Supplied data:
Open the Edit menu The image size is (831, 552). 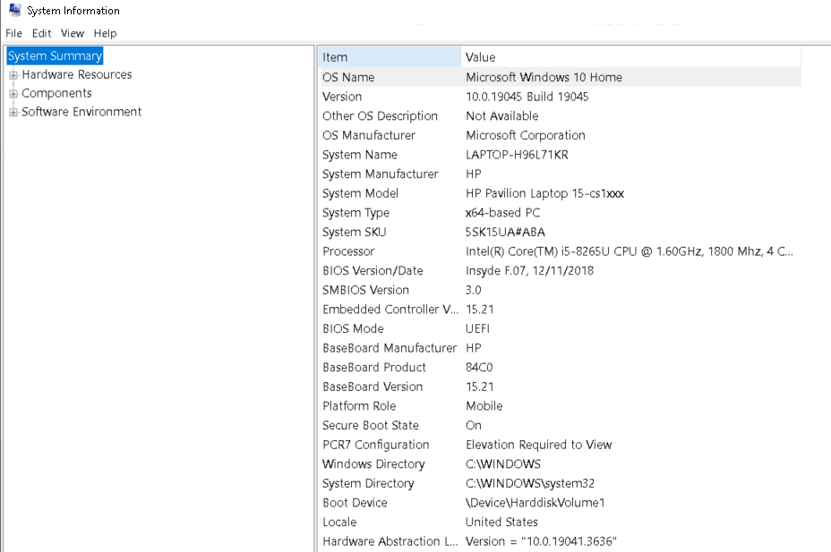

==

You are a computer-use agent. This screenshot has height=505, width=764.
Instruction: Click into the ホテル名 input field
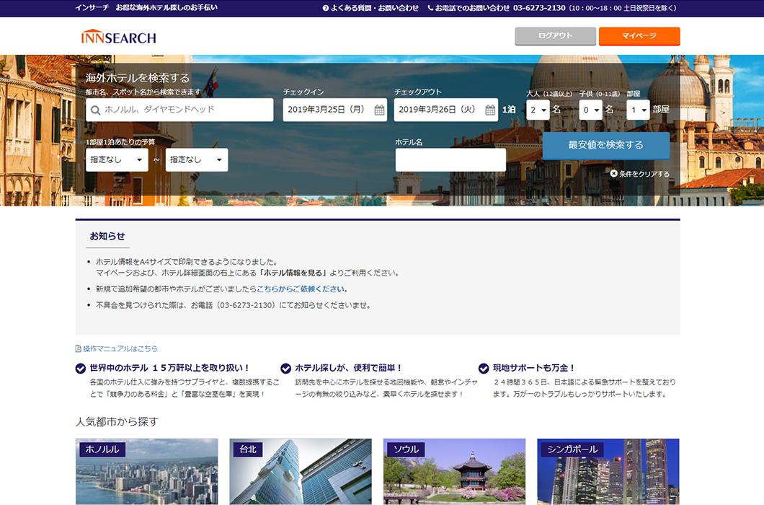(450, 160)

==

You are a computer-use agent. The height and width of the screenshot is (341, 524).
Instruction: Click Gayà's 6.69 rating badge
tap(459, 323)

Work instruction:
Your answer must be a single number: the count of lines in the data that contain the string "width".

Task response:
2